The best reports I have ever seen have matched code and output in the same file. There's never a question of what code generated a plot or a table with a notebook.
With .py files and separate outputs there's far more change for unreproducibke science, it's far messier, and for someone who doesn't appear to respect the organizational capabilities of academic labs, you are condemning them to far more poorly organized outputs.
> Having multiple copies of code
That doesn't have anything to do with notebooks. It's as silly as saying that a Python package is a poor idea because you say somebody repeat code across multiple places.
> non-version controlled files
Notebooks are no less version controllable than .py files.
> outputs with timestamps and run information
Jupyter notebooks are perfect for this, far superior to a directory of cryptically named outputs that need to be strung together in some order
> documentation dispersed with questionable organization
Using separate Python files rather than a notebook means that documentation can never be where it needs to be: next to the output. This is one of the ways that Python files are strictly inferior for generating results.
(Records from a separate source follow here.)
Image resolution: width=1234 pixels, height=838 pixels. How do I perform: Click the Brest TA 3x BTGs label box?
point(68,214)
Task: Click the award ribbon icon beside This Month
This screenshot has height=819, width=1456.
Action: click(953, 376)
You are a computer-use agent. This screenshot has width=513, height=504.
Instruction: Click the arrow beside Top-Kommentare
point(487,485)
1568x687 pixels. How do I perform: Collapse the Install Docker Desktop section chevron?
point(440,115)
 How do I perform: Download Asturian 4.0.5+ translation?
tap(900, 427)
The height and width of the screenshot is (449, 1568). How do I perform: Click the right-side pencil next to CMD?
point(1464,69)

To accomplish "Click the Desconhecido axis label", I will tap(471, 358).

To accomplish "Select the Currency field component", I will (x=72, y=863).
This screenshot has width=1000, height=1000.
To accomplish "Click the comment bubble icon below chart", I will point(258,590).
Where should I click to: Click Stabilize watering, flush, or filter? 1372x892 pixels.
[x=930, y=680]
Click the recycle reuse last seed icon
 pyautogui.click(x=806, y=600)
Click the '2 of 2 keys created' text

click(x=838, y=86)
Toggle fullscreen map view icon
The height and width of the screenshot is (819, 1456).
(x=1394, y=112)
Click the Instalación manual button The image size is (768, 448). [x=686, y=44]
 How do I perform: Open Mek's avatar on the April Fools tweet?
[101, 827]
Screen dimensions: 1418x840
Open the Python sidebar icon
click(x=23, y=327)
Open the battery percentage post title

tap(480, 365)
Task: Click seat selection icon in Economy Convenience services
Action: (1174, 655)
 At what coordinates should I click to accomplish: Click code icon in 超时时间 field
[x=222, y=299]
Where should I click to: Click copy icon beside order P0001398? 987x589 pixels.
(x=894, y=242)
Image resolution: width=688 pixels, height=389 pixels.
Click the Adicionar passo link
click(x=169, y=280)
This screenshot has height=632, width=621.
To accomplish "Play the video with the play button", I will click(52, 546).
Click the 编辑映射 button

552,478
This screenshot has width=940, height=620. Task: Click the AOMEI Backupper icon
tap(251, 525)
There are roughly two modes for notebooks: exploration with a REPL, and well-documented reports. The best scientific reports I have ever seen are notebooks (or R Markdown output) that are the full report text plus code plus figures.
spiralk|1 year ago
This is not a great way to make your argument, though you are not the not only one here making a personal judgement without even knowing about my background. These are all issues I have seen first hard. With most academic labs being funding limited, the "organizational capabilities of academic labs" seems irrelevant to me. In our field, no one is getting grants to manage code of any kind .py or .ipynb and I suspect its the same at most university labs. It's effort wasted that ultimately does take time away from the actual research that's fundable and publishable. As someone who has been responsible for wrangling people's notebooks in the past, it's enough of a problem that I would encourage to remove all .ipynb.
> That doesn't have anything to do with notebooks. It's as silly as saying that a Python package is a poor idea because you say somebody repeat code across multiple places.
Human factors make jupyter notebooks lead to the problems I have listed. The issues are most apparent with large groups and over long periods of time. Python and other programming languages already solved most of these problems with git. There isn't a tool that is as elegant and scales from individuals to massive organizations.
> There are roughly two modes for notebooks: exploration with a REPL, and well-documented reports. The best scientific reports I have ever seen are notebooks (or R Markdown output) that are the full report text plus code plus figures.
The REPL functionality is handled by .py cell execution, as I’ve mentioned in other comments. It baffles me how the minimal effort saved by not using separate tools -- one for code, one for documentation -- justifies the issues it introduces.